Math Geeks!! Assistance needed!!
June 7, 2012 3:48 PM   Subscribe

How should a surcharge be calculated?

This is a real situation (I'm not looking for help with math homework!)

Someone is paying $1,253 for an insurance policy. He had an accident, and the insurance company adds a 30% surcharge.

The new premium is now $1,784. By my calculation, that is over 40%. By my numbers, the premium should be $1,629.
1,253 x 1.3 = 1,629 (simple, no?)

Here is the explanation offered by someone from the company:

Unfortunately, you can't figure out the surcharge amount by adding 30% to the new premium. The only way to figure out the surcharge amount is to take the percentage change between the old premium and the new premium, which Bob mentioned below. You have to back into the number to figure out what was the percentage of the old premium..

$1253 - $1784 = $-531
$-531 / $1784 = -29.7% (this is saying there was a 30% decrease in premium between the $1784 and the $1253)

So the question is.. what should constitute a 30% surcharge on $1,253?
posted by elf27 to Work & Money (11 answers total)
Yes, a 30% surcharge would be an additional $375.90, so you are right.

What is most likely is that the "30% surcharge" is actually a shorthand for something more complex.

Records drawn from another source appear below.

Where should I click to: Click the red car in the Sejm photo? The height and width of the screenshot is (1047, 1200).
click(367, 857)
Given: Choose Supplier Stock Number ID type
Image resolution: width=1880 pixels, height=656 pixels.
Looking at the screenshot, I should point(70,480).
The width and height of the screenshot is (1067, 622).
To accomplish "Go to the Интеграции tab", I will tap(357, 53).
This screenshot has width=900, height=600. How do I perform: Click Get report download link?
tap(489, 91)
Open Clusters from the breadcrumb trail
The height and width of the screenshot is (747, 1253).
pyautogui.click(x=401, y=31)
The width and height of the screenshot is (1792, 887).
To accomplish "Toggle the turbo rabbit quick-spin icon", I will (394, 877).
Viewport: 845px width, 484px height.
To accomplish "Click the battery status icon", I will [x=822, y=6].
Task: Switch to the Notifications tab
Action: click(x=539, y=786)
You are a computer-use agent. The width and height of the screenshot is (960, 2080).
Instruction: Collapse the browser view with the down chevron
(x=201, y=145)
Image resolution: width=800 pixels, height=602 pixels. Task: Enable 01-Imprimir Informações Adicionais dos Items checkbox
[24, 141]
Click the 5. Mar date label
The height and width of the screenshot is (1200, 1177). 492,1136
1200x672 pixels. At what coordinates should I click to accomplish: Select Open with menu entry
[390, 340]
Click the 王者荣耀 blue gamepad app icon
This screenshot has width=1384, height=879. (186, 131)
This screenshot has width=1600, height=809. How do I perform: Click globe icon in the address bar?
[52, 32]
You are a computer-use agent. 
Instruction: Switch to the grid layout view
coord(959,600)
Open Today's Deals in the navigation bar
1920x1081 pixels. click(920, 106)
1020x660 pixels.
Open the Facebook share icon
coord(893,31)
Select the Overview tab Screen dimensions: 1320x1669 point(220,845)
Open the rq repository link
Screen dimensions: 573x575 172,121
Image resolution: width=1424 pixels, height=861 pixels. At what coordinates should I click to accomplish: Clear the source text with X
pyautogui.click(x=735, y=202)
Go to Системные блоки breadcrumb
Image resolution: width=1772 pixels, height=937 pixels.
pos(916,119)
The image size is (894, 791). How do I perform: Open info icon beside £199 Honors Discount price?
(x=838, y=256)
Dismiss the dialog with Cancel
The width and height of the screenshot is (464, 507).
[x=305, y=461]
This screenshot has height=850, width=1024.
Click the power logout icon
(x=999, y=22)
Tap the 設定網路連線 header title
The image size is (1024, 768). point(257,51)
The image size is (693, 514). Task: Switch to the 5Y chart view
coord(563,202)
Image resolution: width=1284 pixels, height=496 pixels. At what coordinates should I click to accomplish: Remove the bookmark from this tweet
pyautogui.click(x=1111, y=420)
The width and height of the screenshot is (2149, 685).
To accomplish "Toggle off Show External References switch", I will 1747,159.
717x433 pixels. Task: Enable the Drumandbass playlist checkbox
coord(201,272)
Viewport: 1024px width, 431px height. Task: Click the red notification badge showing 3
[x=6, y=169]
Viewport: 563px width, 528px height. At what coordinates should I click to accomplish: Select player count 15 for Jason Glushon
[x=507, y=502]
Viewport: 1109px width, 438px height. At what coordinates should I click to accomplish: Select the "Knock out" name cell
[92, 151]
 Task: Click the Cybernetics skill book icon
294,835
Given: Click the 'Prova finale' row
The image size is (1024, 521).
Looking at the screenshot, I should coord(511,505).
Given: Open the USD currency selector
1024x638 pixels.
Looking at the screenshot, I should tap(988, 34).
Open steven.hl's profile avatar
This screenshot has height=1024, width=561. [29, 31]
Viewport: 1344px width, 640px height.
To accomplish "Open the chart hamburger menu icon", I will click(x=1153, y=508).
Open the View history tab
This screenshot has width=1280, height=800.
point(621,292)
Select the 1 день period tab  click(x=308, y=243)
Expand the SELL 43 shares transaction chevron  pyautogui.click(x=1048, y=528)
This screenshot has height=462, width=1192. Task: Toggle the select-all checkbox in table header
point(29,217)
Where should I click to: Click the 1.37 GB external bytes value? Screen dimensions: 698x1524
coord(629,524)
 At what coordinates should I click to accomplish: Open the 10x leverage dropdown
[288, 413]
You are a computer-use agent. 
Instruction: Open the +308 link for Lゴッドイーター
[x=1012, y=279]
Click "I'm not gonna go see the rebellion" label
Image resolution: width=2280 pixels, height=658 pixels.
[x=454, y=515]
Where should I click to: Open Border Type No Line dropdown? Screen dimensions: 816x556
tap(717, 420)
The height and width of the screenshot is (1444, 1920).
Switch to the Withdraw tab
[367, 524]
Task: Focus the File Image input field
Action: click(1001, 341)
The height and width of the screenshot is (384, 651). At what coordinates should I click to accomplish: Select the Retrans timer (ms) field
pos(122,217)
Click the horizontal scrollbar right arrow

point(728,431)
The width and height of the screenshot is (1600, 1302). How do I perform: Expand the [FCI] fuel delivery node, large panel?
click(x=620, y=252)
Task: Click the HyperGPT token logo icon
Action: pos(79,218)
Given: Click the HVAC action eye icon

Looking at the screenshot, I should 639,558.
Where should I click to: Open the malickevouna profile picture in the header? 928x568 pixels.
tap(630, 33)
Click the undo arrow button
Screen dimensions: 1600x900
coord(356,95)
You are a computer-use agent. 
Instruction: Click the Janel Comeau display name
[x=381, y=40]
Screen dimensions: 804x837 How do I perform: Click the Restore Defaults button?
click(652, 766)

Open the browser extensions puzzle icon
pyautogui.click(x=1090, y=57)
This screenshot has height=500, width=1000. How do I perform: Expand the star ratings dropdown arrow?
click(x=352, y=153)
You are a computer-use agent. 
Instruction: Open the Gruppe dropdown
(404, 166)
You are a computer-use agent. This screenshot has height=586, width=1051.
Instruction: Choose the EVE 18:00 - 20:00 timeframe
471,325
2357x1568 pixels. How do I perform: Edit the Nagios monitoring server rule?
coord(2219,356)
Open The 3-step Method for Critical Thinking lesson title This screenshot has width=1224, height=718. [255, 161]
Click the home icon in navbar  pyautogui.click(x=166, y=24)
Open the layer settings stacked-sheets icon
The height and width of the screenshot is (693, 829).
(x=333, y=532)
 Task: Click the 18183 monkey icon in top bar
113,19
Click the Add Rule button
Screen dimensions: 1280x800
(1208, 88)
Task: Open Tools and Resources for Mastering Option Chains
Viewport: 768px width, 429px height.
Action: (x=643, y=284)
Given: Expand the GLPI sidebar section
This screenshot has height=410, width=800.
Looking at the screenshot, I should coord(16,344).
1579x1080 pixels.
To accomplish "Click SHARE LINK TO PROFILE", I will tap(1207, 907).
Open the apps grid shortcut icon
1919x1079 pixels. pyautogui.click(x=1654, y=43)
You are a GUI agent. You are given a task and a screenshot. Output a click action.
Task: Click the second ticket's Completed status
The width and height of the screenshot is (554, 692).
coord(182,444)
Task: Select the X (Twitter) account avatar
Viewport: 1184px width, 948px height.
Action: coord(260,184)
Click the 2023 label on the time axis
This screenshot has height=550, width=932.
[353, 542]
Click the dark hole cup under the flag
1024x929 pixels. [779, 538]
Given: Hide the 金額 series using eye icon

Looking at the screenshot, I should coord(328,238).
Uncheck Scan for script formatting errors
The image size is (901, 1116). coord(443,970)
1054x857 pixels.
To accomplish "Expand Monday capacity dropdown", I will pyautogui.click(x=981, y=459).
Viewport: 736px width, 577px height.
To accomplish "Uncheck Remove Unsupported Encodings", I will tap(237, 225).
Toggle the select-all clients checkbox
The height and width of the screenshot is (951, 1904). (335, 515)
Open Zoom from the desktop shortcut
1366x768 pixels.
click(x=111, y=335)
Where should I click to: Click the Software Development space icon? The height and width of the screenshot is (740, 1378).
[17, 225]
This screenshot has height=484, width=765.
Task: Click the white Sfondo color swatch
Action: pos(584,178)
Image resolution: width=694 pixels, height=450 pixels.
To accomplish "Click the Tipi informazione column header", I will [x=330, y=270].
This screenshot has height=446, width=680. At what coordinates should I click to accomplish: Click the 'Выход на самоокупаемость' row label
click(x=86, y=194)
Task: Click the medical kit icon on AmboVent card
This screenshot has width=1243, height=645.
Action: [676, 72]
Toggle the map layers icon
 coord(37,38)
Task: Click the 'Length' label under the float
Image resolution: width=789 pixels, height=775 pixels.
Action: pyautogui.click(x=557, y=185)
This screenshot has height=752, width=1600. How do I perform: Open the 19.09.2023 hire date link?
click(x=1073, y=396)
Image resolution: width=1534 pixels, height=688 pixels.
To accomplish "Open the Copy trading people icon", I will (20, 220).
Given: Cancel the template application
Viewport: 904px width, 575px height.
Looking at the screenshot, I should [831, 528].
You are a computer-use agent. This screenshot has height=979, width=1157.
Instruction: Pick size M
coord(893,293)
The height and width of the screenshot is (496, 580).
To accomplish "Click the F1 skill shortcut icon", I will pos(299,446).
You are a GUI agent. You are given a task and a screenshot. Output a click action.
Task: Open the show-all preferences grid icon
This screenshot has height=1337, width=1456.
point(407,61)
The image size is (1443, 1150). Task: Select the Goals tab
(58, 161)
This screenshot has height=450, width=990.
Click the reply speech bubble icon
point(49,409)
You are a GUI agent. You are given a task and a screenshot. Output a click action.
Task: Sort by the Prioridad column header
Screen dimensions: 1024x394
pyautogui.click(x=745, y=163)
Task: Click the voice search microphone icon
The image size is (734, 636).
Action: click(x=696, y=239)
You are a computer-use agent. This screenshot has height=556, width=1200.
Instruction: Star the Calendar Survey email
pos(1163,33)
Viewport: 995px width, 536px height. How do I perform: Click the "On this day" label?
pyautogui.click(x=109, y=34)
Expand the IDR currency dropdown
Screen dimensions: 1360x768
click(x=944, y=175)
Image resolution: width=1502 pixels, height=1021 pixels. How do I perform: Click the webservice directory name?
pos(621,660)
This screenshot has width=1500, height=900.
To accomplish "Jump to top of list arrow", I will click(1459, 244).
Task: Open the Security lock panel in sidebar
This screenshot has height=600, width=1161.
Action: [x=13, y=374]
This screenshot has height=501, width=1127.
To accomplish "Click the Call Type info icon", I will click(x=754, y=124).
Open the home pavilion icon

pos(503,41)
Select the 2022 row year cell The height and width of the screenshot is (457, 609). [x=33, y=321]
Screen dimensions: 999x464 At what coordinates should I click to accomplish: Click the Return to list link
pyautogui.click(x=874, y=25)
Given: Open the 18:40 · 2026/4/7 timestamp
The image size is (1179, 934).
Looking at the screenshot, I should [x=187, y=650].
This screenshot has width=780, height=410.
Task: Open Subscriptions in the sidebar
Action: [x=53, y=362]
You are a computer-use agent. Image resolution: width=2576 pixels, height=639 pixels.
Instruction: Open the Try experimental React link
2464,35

What does the text of the insurance policy say?
posted by grouse at 3:52 PM on June 7, 2012

You're right. What they've done is equivalent to removing a 30% discount, which is the way I thought no-claims bonuses were usually dealt with... maybe that's what's happening and they're misapplying the word 'surcharge'?
posted by Pre-Taped Call In Show at 3:54 PM on June 7, 2012 [2 favorites]

Yeah, did your insurance documents actually say "We're adding a 30% surcharge onto your rates for an accident"? Is this rate increase occurring starting with the beginning of a new policy period? It's likely that the increase is a surcharge in addition to a normal rate increase.
posted by scarykarrey at 3:55 PM on June 7, 2012

$1253 x 1.30 = $1,628.90
$1,628.90 - $1253 = $375.90
posted by Master Gunner at 3:59 PM on June 7, 2012

Yes, calling it a 30% surcharge is faulty terminology. I would have expected the math to work out as you initially did. Same logic as tipping. A 20% tip on a $10 tab is $2.00, not $2.50.

It is, as your math has discovered, a 30% INCREASE, arrived at by taking the original amount and dividing by the reciprocal, if I'm getting my math terms right; 1-x where x is the percentage increase expressed as a decimal: $1253/(1-.3) = $1,790 (pretty close - may be $1784 due to some difference in how it's rounding somewhere)

This is the same calculation one uses when calculating profit. A 20% profit on a $10 item makes the sale price $12.50.

But there's nothing to be done; they merely gave a percentage increase as a shorthand for the amount they moved it up, and it is what it is.
posted by randomkeystrike at 4:03 PM on June 7, 2012

They're totally wrong. By their logic, a 100% surcharge would be impossible, unless the service they're providing is free (and would remain free after a 100% surcharge). Take their example:
$1253 - $1784 = $-531
$-531 / $1784 = -29.7%
And generalize it:
base - new = difference
difference / new = -surchargePercent
So if the surcharge percentage is 100%, they're saying:
difference / new = -100%*
Which means:
difference + new = 0
But we already know the following:
base - new = difference
Which implies:
base - new + new = difference + new
base = difference + new
base = 0
That is, their logic implies that a 100% surcharge cannot possibly exist, unless the original charge is nothing at all.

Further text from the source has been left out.